Déviation RN88 : '''Si les propriétaires refusent, ils ne peuvent se faire exproprier'''

mar 17/11/2020 - 23:26 , Mise à jour le 27/11/2020 à 09:09

« Le monde d’après qui était attendu est encore pire que celui d’avant. Beaucoup de choix politiques ne correspondent pas à la transition écologique et sont même incompatibles, voire nuisibles, comme le nucléaire, l’agriculture de précision, la 5G et le projet de déviation de la RN88 qui s’avère être le plus gros chantier routier de France ». Ainsi introduit Renaud Daumas, président de la FNE 43 (France nature Environnement), la conférence qui s’est déroulée au Puy en présentiel et en visioconférence ce mardi 17 novembre 2020.

Recours en justice de quatre associations
Le préfet du département, Eric Etienne, a donné son accord, le 28 octobre, pour le projet de la déviation, provoquant par la même la colère des opposants. « Nous parlons ici du projet de l'actuel plus gros chantier routier de France, précise Renaud Daumas. 10,7 km d'infrastructures de type autoroutier en espace vierge et terres agricoles, 226 millions d'euros, 13 ouvrages d'art, 3 millions m3 de déblais... La FNE 43, la FNE AuRa, SOS Loire Vivante et le Fnaut (Fédération nationale des associations d'usagers des transports, Ndlr) ont donc décidé de porter un recours juridique pour se battre contre ! »

« Les propriétaires sont harcelés avec des courriers prêts à signer »
Micro en main, Renaud Daumas expose la situation des personnes les plus concernées. « On voit qu’il y a des gens qui coupent leurs arbres pour récupérer le bois avant que les engins arrivent. Mais attention ! Ce n’est pas parce que le préfet a donné son autorisation que le projet se fera. Car il manque encore des terrains au Maître d'ouvrage comme des accès au projet de chantier, des zones de remblais et des mesures compensatoires. ».
Il ajoute : « Certes, les propriétaires sont harcelés avec des courriers prêts à signer, leur donnant l'impression qu'ils n'ont pas le choix. Et malheureusement certains vendent des terrains utiles à la construction de la lutte, utiles au blocage des travaux. Or, si les propriétaires refusent, ils ne peuvent se faire exproprier. C’est impossible au niveau de la loi ! »

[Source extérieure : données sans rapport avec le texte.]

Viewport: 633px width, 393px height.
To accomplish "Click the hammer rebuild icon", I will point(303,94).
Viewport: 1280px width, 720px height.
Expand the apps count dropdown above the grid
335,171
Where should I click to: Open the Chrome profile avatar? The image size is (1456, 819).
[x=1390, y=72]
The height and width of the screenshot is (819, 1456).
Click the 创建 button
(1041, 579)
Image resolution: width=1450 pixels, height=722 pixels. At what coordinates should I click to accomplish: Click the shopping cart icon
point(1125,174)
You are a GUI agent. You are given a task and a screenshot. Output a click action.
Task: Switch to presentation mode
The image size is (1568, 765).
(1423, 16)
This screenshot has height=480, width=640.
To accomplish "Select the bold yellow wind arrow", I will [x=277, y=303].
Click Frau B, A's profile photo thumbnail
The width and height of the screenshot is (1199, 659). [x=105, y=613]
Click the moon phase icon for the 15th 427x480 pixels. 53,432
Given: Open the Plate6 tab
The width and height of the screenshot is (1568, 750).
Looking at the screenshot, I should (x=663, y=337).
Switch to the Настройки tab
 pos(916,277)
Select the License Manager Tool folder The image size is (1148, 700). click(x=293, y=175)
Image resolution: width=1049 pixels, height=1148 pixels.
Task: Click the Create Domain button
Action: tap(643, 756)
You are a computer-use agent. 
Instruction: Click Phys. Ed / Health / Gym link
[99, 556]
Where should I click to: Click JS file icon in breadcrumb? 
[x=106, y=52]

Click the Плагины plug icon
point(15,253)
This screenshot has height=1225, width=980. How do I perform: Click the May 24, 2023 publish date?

« La propagande entretenue par celui qui a ressorti ce projet il y a deux ans est permanente »
Autour de lui, les intervenants, divers de par leurs sensibilités et leur appartenance à tel ou tel groupe, échangent leurs visions des choses et les actions à mener.
À l’instar de Jean-Jacques Orfeuvre, vice président de FNE 43 : « On avait de grands espoirs pendant le premier confinement avec une prise de conscience de la part des politiques et des décideurs. Mais on se retrouve finalement à reprendre notre arme de combattant sur différents sujets comme les néonicotinoïdes, la chasse autorisée et maintenant l’autorisation du préfet pour le projet. La propagande entretenue par celui qui a ressorti ce projet il y a deux ans est permanente. Non, ce parcours n’est pas accidentogène comme celui du tronçon d’Yssingeaux. Non, on ne va pas gagner 10 à 15 minutes ».

Il précise : « Nous avons quatre mois pour le faire depuis le 28 octobre. Pour ralentir le projet, il suffit que les propriétaires de terrains ne vendent pas leurs terres, bien que les pressions soient nombreuses. Et si la réalisation des travaux devait commencer avant la décision du tribunal administratif, nous le saisirions alors aussitôt pour que tout soit arrêté immédiatement ».

« Cette lutte (...), c’est une façon de balayer devant sa porte »
« On milite pour que les risques d’effondrement de nos sociétés soient écoutés par les élus locaux et municipaux, souligne Mélissa Martinez, co-présidente du collectif de l’Asso’Loucionne et membre du collectif Lutte des Sucs. On est en danger. Nous sortons d’un système climatique stable connu de l’humanité depuis 10 000 ans. Il faut que les choses se mettent en action car nous n’avons plus le temps d’attendre. Cette lutte contre la déviation de la RN88, c’est une façon de balayer devant sa porte. Aujourd’hui, nous nous inscrivons dans un combat national contre la ré-intoxication du monde ».


(Beaucoup d'intervenants étaient présents en visioconférence. Photo Nicolas Defay/Zoomdici.fr)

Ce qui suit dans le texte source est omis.